03-20-2014 02:46 PM
After a lot of fumbling around, I came to the following guess: when building a table on a formatted variable, Proc Freq confuses all values that format the same as a missing value to missing values. The following example illustrates this:
proc format; value test low-0 = "LOW" OTHER = "HIGH"; run;
data test; output; do x = -3 to 3; output; end; format x test.; run;
proc print; run;
proc freq data=test; table x; run;
Notice the absence of the HIGH category in Freq output. Remove the first OUTPUT statement in the datastep (thereby removing the missing x value from the dataset) and the HIGH category reappears in Freq output.
Had anybody else noticed this?
03-20-2014 03:40 PM
Not the same but a similar oddity if you run it through Proc Summary the missing turns into a -3.
proc summary data=test nway;
output out=testsum n=count;
format x f4.;
Proc summary returns the smallest non-missing value as the value of the formatted class variable.
Which is why my custom formats pretty much always have a missing category if I use the Other option.
03-20-2014 03:48 PM
When PROC FREQ counts all the HIGH and LOW values, it only stores one numeric value for each category.

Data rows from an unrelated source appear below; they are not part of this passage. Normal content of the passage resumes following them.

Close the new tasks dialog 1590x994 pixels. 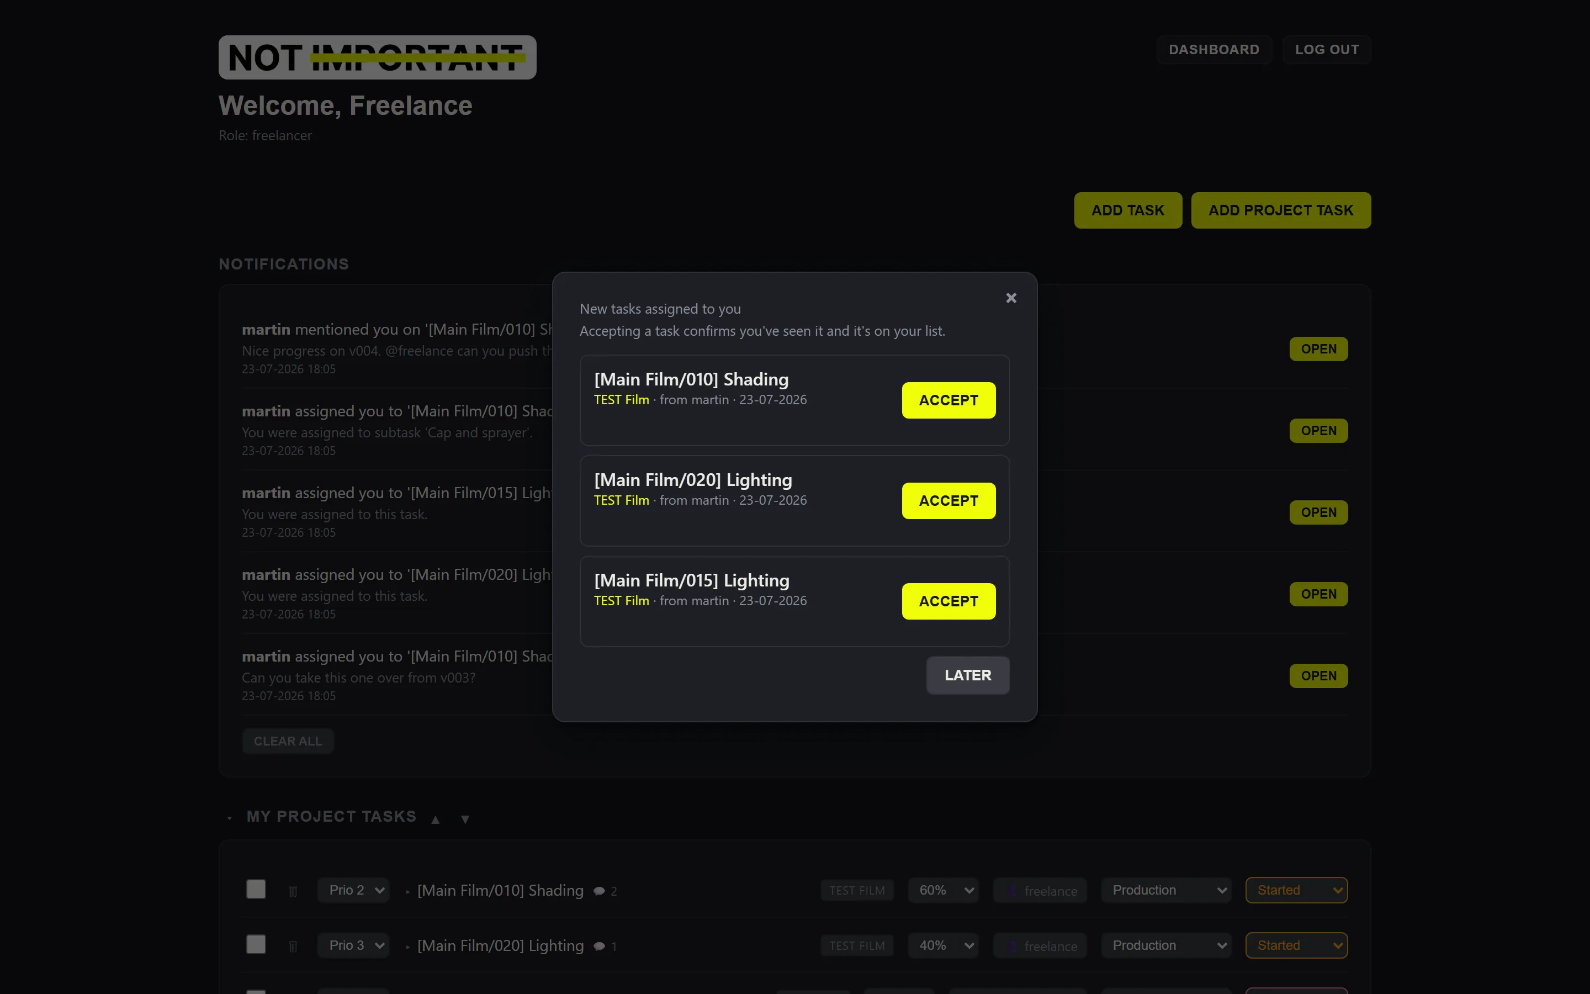click(1011, 298)
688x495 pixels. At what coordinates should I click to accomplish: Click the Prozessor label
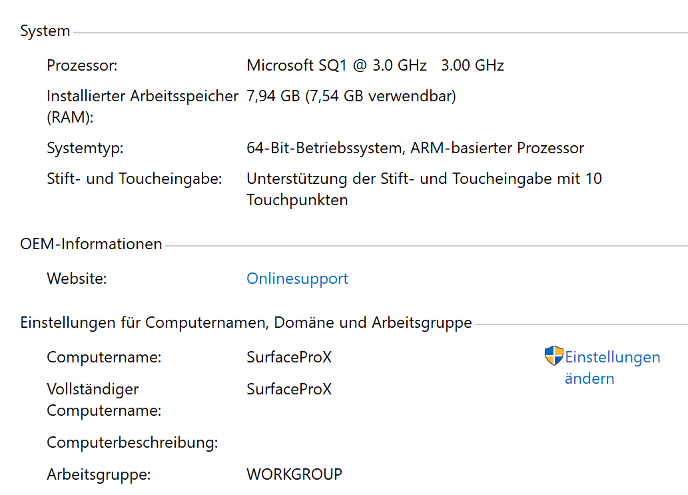click(x=82, y=65)
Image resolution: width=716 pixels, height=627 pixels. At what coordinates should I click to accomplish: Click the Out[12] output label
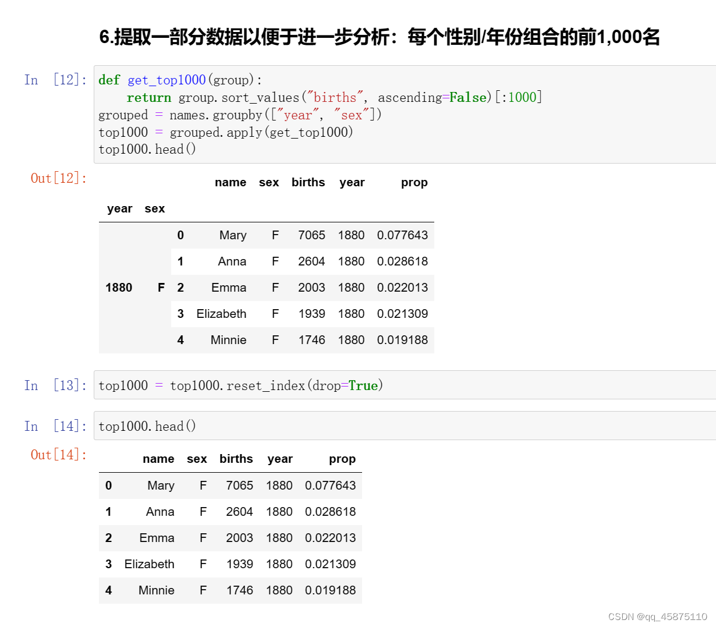click(58, 178)
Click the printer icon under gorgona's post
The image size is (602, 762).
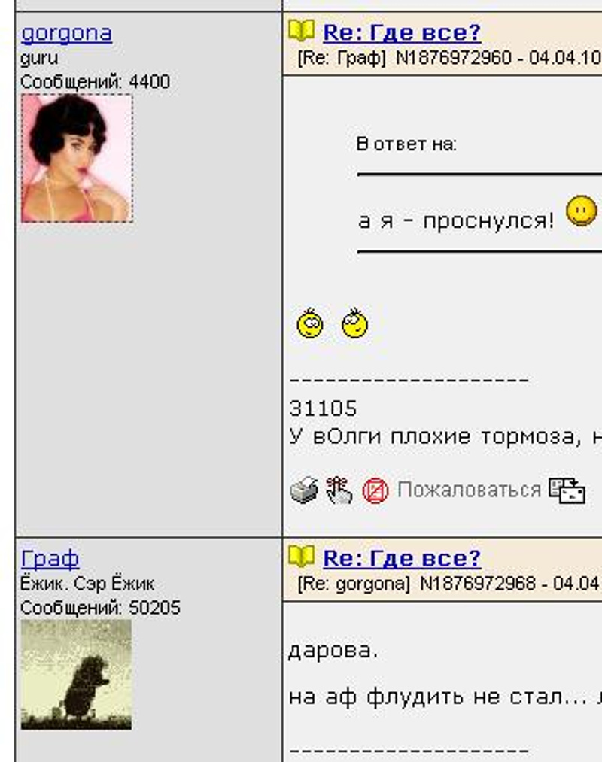(304, 490)

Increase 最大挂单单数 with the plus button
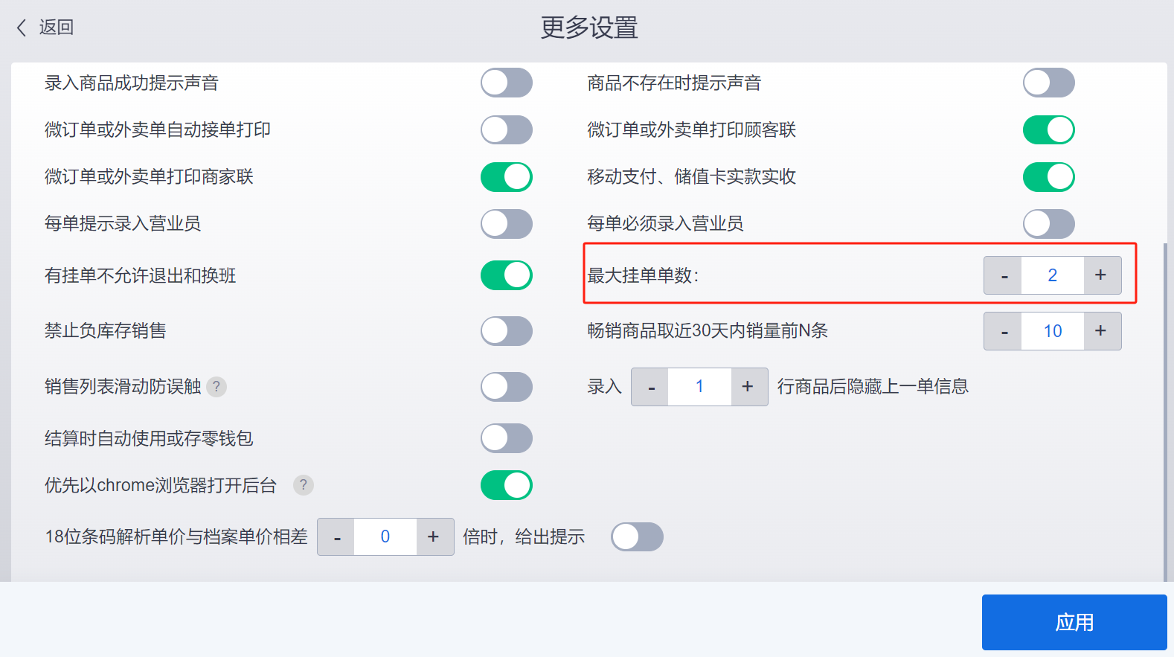coord(1102,275)
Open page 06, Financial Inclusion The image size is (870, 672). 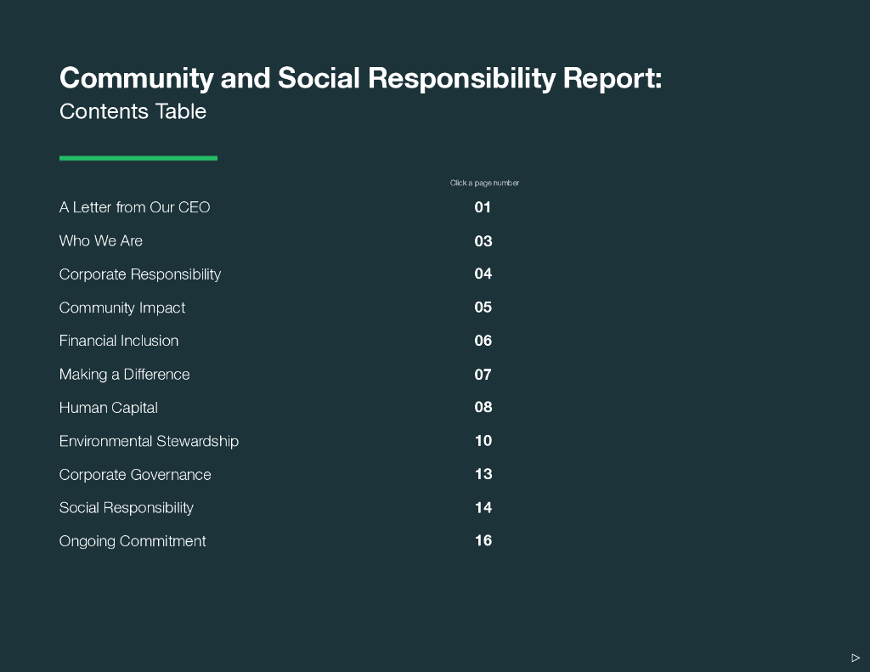click(x=483, y=341)
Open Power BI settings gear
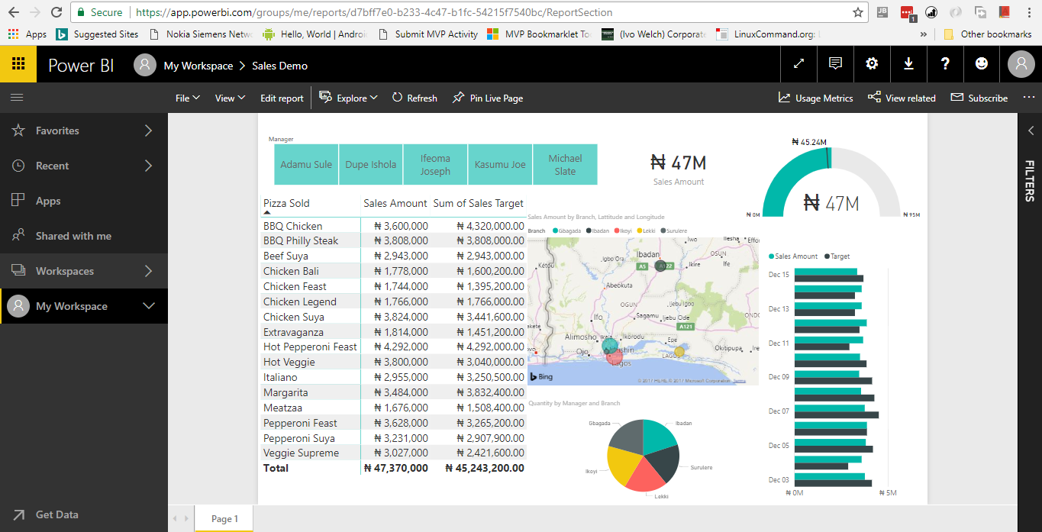 pos(871,64)
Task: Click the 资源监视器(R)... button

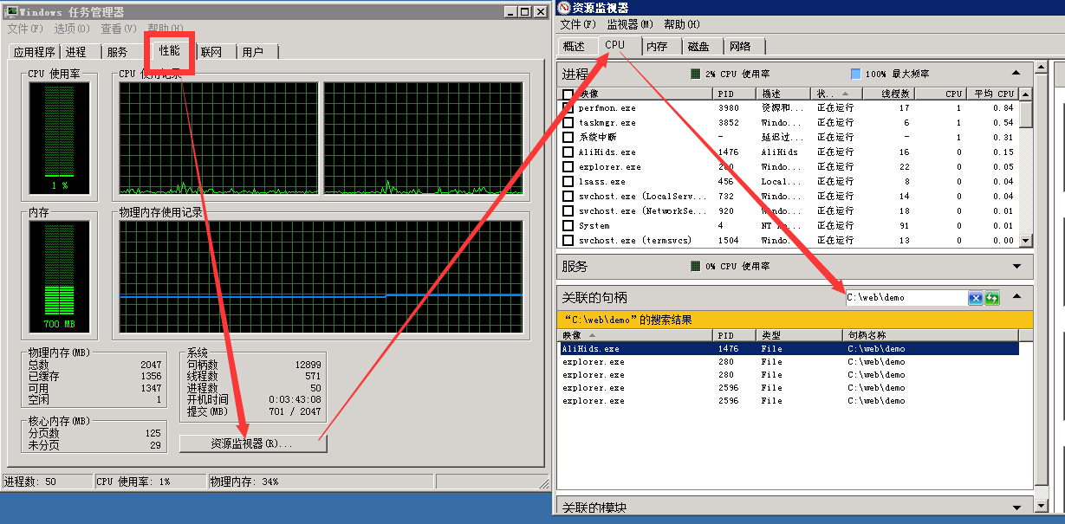Action: coord(252,443)

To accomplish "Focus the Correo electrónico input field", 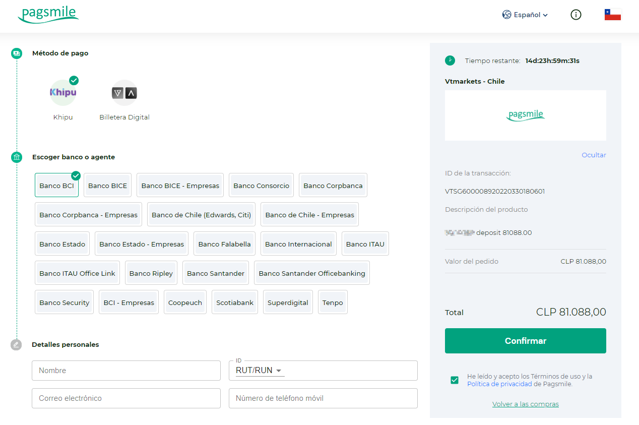I will point(126,398).
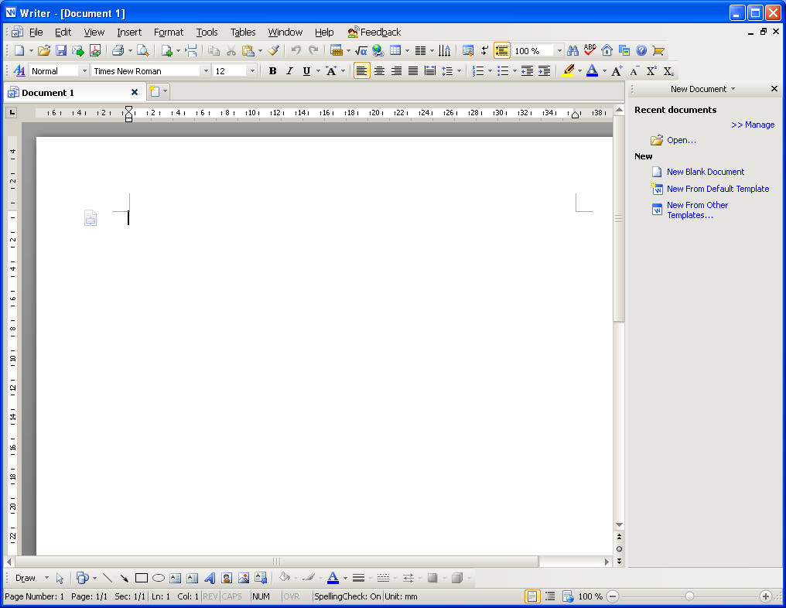This screenshot has width=786, height=608.
Task: Click the Spelling Check ABC icon
Action: click(x=590, y=51)
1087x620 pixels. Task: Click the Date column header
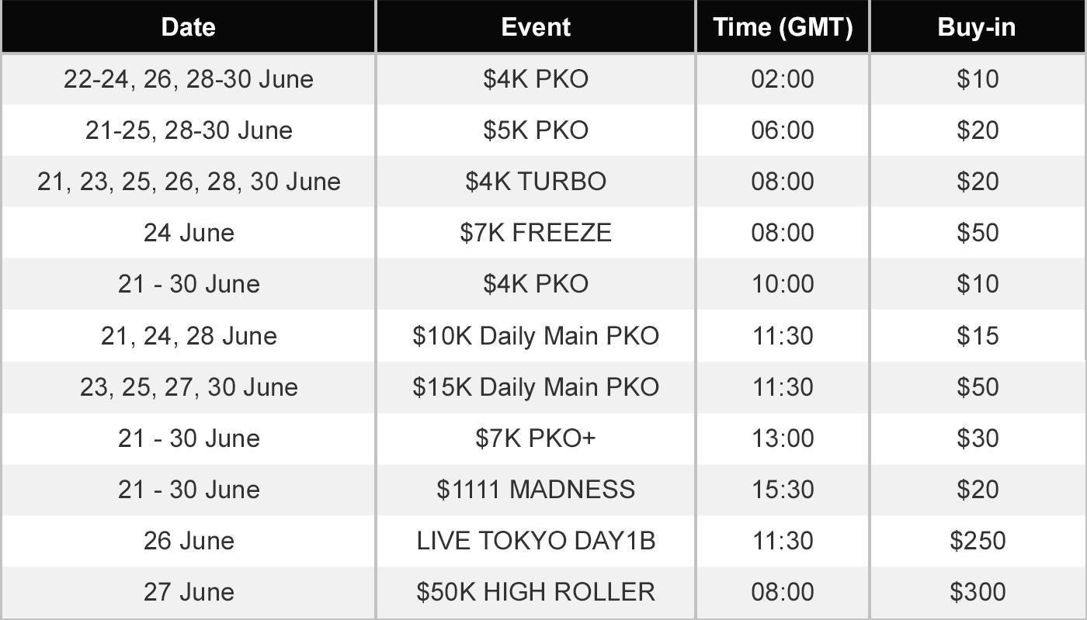click(x=188, y=27)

It stores the lowest value that actually appears in the data set. So here are some results I would expect from your test.
1. If PROC FREQ were to create an output data set, the actual unformatted values for X would be missing and -3.
2. If you were to add the MISSING option when creating the table, HIGH would appear first and LOW would appear second because missing is less than -3.
3. If you were to remove the first OUTPUT statement, but still include the MISSING option, the order would switch and LOW would appear before HIGH because -3 is less than 1.
In every case, though, the unformatted values in the output data set would clarify what PROC FREQ is doing.
03-20-2014 04:55 PM
Thank you and you help me understand what's going on. There is some logic in storing the lowest value represented in a category. The logic fails when it extends to missing values because the special treatment given almost everywhere to missing values is de facto extended to non-missing values. This can be very confusing; it was for me.
I will try to always remember Ballardw's suggestion for always including an explicit missing category when defining user formats.
I wish I had read this in SAS doc.